Data listing:
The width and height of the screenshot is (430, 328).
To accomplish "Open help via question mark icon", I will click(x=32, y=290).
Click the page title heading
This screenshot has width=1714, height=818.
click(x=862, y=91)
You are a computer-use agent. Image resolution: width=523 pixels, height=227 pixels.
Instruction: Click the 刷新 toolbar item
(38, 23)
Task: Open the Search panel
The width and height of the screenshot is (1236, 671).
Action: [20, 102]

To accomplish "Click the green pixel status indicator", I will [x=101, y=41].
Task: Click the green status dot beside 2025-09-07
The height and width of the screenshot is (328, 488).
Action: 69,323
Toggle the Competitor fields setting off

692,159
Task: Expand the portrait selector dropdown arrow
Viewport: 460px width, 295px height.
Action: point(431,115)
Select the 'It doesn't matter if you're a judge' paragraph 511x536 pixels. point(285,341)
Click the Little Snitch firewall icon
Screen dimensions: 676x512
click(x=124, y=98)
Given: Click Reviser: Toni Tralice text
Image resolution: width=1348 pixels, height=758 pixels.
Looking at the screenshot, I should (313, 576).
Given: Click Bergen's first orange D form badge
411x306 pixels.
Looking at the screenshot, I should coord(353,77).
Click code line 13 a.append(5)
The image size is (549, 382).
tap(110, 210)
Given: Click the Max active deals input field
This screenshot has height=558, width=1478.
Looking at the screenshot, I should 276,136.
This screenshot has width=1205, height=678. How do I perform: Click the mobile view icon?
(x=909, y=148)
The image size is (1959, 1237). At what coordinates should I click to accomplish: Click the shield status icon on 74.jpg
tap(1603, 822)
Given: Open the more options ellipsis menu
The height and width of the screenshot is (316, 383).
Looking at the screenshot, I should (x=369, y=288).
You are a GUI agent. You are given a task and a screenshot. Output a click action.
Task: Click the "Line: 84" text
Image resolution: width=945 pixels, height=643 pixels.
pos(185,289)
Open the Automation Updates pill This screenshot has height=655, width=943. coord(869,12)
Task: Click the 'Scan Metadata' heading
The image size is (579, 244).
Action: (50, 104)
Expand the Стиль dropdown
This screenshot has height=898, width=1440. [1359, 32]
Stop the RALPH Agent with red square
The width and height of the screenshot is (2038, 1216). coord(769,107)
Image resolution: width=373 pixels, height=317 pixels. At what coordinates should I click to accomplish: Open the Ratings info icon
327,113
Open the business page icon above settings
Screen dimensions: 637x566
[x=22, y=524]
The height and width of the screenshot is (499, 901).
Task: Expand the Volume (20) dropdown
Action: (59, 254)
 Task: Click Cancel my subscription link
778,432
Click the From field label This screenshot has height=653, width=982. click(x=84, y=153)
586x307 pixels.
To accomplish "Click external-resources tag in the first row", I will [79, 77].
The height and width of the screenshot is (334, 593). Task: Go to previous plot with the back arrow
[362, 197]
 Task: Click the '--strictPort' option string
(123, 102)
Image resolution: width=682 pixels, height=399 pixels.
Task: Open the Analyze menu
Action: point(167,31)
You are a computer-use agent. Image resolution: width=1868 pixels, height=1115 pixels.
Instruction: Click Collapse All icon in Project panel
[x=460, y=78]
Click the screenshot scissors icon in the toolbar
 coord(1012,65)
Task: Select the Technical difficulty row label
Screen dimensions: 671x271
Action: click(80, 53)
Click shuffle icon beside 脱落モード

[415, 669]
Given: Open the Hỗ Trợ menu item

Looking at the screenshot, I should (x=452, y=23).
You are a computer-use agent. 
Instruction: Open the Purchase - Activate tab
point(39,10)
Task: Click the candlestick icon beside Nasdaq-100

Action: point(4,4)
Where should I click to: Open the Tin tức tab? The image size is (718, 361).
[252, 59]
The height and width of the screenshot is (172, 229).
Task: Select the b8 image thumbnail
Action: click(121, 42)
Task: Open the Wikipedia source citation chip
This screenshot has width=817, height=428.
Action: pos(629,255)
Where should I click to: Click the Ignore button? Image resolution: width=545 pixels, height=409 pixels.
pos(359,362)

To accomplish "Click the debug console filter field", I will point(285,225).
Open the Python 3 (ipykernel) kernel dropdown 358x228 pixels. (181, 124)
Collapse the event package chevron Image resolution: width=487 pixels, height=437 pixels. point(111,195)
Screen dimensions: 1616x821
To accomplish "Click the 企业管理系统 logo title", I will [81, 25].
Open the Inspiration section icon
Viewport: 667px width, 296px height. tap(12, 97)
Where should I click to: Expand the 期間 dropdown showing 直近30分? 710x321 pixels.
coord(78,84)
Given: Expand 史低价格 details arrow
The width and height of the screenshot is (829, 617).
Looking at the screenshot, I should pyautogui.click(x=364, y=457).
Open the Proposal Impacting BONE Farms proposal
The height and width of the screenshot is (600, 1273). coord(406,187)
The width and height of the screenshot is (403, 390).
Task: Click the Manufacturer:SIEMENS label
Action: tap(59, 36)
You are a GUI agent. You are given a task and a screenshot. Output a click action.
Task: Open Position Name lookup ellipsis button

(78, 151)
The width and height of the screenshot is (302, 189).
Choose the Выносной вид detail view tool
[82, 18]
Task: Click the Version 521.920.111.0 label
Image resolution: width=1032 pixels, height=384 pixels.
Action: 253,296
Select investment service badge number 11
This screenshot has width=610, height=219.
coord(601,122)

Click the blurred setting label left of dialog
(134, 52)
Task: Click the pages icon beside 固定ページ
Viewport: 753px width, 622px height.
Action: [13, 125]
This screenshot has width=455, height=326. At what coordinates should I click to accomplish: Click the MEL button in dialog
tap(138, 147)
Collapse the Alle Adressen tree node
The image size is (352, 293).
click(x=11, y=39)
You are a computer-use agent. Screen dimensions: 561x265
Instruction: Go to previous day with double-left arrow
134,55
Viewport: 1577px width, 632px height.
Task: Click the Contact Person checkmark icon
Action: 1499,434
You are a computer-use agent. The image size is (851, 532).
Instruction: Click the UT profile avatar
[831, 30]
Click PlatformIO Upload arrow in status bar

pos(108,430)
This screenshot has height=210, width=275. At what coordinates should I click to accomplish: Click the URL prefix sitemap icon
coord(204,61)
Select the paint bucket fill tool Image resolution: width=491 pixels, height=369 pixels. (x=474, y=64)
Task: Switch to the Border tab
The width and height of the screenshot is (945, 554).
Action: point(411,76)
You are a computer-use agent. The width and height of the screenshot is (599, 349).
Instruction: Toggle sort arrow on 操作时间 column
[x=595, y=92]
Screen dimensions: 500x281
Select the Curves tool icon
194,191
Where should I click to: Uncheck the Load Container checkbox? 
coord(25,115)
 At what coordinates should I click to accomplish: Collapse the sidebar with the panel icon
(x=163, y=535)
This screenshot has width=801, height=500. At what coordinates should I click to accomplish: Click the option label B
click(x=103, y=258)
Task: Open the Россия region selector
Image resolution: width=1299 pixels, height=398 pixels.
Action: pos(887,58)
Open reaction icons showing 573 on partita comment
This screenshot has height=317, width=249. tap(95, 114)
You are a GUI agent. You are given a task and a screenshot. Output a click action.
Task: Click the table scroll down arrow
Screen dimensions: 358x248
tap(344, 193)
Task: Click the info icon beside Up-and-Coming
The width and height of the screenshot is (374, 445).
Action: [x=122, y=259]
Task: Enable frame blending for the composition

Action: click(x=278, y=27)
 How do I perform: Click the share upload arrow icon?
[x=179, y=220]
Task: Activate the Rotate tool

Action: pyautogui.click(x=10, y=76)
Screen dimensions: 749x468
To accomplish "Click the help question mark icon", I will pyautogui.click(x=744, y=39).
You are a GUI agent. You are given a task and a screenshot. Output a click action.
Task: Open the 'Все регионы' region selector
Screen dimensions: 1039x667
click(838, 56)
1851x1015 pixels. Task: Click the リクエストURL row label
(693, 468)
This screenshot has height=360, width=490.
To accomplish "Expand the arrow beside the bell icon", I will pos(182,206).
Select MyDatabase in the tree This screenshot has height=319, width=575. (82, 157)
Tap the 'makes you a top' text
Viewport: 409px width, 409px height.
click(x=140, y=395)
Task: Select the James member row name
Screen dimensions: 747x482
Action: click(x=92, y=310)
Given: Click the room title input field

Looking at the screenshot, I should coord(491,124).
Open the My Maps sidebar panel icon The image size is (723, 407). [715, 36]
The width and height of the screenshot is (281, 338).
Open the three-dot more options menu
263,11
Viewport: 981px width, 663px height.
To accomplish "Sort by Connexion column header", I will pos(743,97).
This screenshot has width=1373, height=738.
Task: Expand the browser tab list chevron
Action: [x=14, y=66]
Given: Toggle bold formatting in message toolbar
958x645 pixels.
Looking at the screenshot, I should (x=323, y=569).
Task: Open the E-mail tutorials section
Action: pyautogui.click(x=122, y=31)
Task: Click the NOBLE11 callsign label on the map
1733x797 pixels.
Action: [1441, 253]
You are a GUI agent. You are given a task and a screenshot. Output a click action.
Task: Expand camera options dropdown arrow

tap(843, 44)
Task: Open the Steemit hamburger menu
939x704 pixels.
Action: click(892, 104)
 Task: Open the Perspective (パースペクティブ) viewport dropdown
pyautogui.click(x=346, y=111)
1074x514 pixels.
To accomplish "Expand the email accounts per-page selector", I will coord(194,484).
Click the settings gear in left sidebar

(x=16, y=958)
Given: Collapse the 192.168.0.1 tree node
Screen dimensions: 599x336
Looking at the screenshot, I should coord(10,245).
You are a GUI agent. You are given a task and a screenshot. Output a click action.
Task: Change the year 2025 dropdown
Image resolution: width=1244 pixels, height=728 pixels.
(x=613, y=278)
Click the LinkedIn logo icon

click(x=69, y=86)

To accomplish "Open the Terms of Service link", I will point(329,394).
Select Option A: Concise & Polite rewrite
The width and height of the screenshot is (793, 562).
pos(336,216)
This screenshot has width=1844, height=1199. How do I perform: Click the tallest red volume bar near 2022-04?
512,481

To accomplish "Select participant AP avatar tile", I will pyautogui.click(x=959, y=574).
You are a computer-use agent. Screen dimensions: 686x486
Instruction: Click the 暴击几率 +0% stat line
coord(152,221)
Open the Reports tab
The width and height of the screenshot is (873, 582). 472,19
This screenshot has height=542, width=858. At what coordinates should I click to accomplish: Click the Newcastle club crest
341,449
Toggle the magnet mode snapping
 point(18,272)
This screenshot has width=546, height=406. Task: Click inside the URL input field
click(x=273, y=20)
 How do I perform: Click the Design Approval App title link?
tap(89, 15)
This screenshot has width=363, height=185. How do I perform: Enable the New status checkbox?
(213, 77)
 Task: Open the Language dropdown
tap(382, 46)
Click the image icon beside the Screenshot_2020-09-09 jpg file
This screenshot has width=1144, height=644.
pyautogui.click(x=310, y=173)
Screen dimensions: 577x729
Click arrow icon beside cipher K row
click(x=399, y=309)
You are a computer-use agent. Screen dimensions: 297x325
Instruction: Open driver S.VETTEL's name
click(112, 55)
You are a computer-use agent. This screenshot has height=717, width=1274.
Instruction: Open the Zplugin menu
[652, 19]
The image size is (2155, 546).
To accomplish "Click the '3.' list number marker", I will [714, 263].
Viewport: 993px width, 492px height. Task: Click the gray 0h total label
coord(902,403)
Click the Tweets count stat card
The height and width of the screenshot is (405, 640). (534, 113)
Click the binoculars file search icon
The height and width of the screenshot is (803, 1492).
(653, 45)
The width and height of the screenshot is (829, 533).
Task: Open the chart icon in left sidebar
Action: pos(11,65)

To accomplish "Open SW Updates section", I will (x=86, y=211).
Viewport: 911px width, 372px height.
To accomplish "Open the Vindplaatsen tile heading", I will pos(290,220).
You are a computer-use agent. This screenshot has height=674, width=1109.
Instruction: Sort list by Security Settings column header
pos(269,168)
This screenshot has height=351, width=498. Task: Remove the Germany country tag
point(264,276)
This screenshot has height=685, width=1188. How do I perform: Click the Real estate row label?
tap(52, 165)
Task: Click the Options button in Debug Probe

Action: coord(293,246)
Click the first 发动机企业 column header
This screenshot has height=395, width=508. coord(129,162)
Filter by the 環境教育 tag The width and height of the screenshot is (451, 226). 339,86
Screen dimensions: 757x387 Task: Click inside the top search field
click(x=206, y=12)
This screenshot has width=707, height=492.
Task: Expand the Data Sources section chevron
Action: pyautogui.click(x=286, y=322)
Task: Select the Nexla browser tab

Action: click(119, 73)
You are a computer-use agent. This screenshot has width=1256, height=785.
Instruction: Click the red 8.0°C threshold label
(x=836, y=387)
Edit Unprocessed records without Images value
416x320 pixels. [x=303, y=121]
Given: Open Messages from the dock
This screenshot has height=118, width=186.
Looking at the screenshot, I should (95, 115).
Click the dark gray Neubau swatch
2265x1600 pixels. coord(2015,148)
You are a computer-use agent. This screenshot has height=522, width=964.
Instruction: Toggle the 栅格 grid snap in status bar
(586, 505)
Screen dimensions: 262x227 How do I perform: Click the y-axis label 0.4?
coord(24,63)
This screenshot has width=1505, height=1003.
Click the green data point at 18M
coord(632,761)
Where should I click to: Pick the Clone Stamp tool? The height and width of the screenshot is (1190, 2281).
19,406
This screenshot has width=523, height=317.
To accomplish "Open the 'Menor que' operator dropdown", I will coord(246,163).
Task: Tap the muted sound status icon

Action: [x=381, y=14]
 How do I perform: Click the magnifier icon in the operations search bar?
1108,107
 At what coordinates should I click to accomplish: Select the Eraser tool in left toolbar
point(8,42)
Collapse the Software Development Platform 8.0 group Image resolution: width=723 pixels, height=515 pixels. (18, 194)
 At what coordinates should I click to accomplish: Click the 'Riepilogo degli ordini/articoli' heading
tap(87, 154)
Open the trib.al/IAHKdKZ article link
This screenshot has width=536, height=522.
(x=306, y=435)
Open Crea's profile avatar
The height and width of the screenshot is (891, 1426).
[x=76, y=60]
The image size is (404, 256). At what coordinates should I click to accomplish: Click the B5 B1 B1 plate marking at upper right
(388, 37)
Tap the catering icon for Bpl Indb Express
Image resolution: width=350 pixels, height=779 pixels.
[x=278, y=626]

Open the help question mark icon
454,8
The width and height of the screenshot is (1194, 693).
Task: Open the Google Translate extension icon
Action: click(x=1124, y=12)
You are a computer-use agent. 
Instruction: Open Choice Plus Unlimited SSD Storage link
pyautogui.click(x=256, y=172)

DO THIS: Reproduce the part of the listing that opens with the line containing "Filter by the" and closes with the line containing "416x320 pixels. [x=303, y=121]", switching "search field" to "search box" and leaving everything else unchanged.

RESPONSE BELOW:
Filter by the 環境教育 tag The width and height of the screenshot is (451, 226). 339,86
Screen dimensions: 757x387 Task: Click inside the top search box
click(x=206, y=12)
This screenshot has width=707, height=492.
Task: Expand the Data Sources section chevron
Action: pyautogui.click(x=286, y=322)
Task: Select the Nexla browser tab

Action: click(119, 73)
You are a computer-use agent. This screenshot has width=1256, height=785.
Instruction: Click the red 8.0°C threshold label
(x=836, y=387)
Edit Unprocessed records without Images value
416x320 pixels. [x=303, y=121]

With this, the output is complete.